Otto Penzler (born July 8, 1942) is an editor of mystery fiction in the United States, and proprietor of The Mysterious Bookshop in New York City, where he lives.
Penzler, who graduated from the University of Michigan, is the co-author the "Encyclopedia of Mystery and Detection" for which he won an Edgar Award in 1977. He also wrote 101 Greatest Movies of Mystery and Suspense (2000). For The New York Sun, he wrote The Crime Scene, a popular weekly mystery fiction column that ran for five years. He has worked with authors including Elmore Leonard, Nelson DeMille, Joyce Carol Oates, Sue Grafton, Mary Higgins Clark, Stanley Ellin, Robert Crais, Michael Connelly, James Lee Burke and Thomas H. Cook.

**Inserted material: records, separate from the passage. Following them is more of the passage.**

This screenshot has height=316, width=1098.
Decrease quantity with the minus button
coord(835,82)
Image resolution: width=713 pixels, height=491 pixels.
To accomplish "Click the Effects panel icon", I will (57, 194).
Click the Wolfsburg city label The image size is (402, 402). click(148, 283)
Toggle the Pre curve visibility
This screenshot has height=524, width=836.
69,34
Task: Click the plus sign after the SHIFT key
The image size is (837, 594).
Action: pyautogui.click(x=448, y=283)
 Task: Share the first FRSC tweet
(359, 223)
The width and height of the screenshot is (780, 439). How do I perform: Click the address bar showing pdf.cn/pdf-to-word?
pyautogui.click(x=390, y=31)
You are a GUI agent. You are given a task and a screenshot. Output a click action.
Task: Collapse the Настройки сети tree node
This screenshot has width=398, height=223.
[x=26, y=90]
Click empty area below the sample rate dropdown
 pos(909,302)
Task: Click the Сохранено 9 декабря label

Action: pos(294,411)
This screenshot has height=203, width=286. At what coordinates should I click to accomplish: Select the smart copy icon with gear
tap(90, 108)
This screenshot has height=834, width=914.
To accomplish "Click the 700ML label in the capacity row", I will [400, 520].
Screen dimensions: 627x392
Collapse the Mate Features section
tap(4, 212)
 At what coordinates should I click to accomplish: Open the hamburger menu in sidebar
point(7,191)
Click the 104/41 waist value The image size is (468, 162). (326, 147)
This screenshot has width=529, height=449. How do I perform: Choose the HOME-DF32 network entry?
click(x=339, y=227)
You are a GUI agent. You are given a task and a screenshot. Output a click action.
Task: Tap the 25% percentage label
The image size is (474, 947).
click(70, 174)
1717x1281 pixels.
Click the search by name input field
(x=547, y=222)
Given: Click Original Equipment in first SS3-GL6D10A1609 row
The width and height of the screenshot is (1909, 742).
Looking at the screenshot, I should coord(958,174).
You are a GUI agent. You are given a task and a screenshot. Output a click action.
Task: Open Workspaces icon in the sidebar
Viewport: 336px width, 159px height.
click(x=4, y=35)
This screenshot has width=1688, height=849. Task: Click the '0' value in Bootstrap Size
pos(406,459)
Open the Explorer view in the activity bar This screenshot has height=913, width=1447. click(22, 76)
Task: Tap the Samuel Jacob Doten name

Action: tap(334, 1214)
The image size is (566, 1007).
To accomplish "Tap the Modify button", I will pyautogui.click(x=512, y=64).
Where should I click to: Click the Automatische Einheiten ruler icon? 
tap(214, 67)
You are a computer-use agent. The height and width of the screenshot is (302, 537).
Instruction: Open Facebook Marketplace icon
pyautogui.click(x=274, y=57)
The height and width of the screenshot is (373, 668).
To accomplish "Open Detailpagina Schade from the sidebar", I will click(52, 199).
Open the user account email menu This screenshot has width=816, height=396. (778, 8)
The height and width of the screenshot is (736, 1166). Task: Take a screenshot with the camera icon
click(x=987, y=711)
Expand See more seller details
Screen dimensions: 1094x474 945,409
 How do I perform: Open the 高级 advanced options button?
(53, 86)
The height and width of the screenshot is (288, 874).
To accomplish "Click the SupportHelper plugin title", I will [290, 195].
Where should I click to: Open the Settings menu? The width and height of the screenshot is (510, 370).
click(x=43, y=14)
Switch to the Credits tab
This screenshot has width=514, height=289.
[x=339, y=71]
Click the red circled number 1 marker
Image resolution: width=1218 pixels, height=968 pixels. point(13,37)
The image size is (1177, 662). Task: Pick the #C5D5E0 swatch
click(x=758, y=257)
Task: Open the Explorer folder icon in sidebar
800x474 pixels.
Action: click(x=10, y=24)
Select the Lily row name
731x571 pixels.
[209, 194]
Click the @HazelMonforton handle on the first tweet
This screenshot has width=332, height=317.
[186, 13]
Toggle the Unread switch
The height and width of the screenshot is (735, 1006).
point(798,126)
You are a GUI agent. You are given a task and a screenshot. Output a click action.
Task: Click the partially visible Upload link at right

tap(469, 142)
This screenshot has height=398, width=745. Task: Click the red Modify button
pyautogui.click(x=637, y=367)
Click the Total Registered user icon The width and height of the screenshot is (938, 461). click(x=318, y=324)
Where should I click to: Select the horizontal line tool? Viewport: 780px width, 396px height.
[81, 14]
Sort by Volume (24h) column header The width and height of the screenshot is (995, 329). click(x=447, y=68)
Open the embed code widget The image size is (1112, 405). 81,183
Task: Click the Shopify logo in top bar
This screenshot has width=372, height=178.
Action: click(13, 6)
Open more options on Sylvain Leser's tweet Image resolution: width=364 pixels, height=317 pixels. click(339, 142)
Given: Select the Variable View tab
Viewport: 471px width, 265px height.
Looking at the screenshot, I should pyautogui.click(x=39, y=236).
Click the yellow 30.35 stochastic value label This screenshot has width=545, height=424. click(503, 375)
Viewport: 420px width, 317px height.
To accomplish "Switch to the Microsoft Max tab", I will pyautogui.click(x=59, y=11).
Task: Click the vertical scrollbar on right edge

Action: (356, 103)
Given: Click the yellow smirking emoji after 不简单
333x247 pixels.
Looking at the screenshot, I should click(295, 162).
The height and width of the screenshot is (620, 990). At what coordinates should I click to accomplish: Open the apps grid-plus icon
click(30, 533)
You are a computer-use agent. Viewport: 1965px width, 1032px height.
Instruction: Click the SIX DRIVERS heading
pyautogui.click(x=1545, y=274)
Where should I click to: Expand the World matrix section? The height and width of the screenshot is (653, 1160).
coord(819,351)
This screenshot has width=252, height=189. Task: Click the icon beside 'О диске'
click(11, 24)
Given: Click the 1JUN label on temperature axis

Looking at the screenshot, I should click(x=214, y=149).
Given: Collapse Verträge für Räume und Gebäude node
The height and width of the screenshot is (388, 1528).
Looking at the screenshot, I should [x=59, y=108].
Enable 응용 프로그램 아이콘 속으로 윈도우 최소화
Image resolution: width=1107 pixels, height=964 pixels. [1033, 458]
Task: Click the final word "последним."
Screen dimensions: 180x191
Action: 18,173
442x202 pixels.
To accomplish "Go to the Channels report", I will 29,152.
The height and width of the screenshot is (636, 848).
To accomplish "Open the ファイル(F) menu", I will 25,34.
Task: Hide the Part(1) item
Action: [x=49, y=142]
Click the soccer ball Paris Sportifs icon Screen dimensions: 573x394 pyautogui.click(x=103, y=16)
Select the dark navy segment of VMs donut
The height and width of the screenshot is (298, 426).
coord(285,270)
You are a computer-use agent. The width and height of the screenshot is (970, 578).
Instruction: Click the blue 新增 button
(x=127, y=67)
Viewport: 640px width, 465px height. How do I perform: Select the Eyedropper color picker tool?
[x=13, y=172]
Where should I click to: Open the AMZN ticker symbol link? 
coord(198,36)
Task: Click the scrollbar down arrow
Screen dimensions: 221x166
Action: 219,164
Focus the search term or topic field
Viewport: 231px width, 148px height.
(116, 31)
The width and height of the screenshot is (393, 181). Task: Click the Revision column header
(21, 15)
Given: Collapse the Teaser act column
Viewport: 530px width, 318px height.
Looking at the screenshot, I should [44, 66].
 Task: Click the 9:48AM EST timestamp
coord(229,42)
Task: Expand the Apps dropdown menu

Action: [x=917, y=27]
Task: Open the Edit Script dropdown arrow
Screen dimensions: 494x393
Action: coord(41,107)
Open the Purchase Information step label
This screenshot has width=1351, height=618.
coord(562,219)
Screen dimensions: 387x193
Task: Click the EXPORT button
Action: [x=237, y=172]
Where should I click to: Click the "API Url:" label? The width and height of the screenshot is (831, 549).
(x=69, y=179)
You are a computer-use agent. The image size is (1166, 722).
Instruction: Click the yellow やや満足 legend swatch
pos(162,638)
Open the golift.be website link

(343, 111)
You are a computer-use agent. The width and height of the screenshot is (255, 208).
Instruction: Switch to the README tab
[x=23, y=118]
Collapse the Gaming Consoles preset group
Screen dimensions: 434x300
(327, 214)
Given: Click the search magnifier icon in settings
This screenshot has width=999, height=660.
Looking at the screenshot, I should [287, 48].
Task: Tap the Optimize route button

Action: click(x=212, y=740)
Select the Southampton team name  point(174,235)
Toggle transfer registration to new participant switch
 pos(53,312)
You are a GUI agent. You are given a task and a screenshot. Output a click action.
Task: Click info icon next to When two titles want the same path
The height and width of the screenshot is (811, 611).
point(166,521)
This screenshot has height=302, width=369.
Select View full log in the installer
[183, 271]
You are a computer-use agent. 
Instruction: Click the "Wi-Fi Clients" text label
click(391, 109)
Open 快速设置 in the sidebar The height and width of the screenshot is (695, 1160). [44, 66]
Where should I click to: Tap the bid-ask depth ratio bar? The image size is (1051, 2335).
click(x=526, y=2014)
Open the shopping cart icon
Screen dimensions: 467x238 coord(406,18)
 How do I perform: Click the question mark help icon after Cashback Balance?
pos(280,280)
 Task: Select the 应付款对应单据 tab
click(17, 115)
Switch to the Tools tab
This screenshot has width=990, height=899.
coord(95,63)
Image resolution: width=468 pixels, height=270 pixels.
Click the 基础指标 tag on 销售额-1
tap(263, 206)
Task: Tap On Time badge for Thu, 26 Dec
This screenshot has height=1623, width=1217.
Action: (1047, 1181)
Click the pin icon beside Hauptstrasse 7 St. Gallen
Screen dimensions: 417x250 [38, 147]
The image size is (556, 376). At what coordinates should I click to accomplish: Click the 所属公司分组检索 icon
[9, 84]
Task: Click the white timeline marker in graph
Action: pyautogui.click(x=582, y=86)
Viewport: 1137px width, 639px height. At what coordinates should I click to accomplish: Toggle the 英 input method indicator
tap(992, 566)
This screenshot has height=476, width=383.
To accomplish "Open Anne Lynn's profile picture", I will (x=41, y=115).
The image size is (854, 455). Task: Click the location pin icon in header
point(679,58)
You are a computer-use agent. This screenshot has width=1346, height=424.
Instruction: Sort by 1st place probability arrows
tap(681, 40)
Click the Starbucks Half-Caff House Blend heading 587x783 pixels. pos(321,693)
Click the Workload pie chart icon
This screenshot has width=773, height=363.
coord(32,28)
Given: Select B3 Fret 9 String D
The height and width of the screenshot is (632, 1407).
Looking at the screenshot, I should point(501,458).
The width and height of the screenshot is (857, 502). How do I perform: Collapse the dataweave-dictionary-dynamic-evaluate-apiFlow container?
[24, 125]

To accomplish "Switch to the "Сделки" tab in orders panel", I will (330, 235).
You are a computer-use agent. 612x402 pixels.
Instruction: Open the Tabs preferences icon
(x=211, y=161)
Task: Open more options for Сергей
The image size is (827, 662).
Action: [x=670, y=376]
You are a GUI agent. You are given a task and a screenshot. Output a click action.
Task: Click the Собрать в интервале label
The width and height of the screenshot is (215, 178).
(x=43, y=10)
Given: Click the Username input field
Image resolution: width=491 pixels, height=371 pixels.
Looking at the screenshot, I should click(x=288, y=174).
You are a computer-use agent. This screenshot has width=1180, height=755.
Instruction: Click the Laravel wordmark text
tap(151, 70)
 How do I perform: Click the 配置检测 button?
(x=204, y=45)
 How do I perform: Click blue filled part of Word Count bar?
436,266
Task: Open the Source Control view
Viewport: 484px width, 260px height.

He founded The Mysterious Press, a publishing house devoted entirely to mystery and crime fiction, in 1975. Among the authors it published (works published in America for the first time, not reprints) are Eric Ambler, Kingsley Amis, Isaac Asimov, Robert Bloch, James M. Cain, Raymond Chandler, Jerome Charyn, Len Deighton, Stanley Ellin, James Ellroy, Patricia Highsmith, P.D. James, H.R.F. Keating, Peter Lovesey, Ed McBain, Ross Macdonald, Marcia Muller, Ellis Peters, Ruth Rendell, Mickey Spillane, Ross Thomas, Donald E. Westlake and Cornell Woolrich. In the 1980s it was publishing more than 100 books a year and the imprint was affiliated with major publishers in England (Century-Hutchinson-Arrow), Japan (Hayakwa Publishing), Italy (Mondadori) and Sweden (Bra Bocker). The Mysterious Book Club became a division of the Book of the Month Club and Mysterious Audios an imprint with Dove Audio.